# Work required:
Transcribe every one of the following items word for word, with nothing changed.

# Items excerpted from a collection:
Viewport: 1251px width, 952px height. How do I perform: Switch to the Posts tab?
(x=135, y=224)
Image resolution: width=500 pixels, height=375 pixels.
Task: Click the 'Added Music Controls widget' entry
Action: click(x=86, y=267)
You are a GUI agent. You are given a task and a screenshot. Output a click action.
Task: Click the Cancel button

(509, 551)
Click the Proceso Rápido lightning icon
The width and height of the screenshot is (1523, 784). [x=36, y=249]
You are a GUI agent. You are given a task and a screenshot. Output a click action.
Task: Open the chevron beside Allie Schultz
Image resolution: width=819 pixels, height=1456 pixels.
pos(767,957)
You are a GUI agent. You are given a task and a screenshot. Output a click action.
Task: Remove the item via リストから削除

# Expected answer:
Viewport: 1251px width, 952px height. How do I perform: Switch to the Posts tab?
(x=135, y=224)
Image resolution: width=500 pixels, height=375 pixels.
Task: Click the 'Added Music Controls widget' entry
Action: click(x=86, y=267)
You are a GUI agent. You are given a task and a screenshot. Output a click action.
Task: Click the Cancel button

(509, 551)
Click the Proceso Rápido lightning icon
The width and height of the screenshot is (1523, 784). [x=36, y=249]
You are a GUI agent. You are given a task and a screenshot. Output a click action.
Task: Open the chevron beside Allie Schultz
Image resolution: width=819 pixels, height=1456 pixels.
pos(767,957)
You are a GUI agent. You are given a task and a screenshot. Output a click action.
Task: Remove the item via リストから削除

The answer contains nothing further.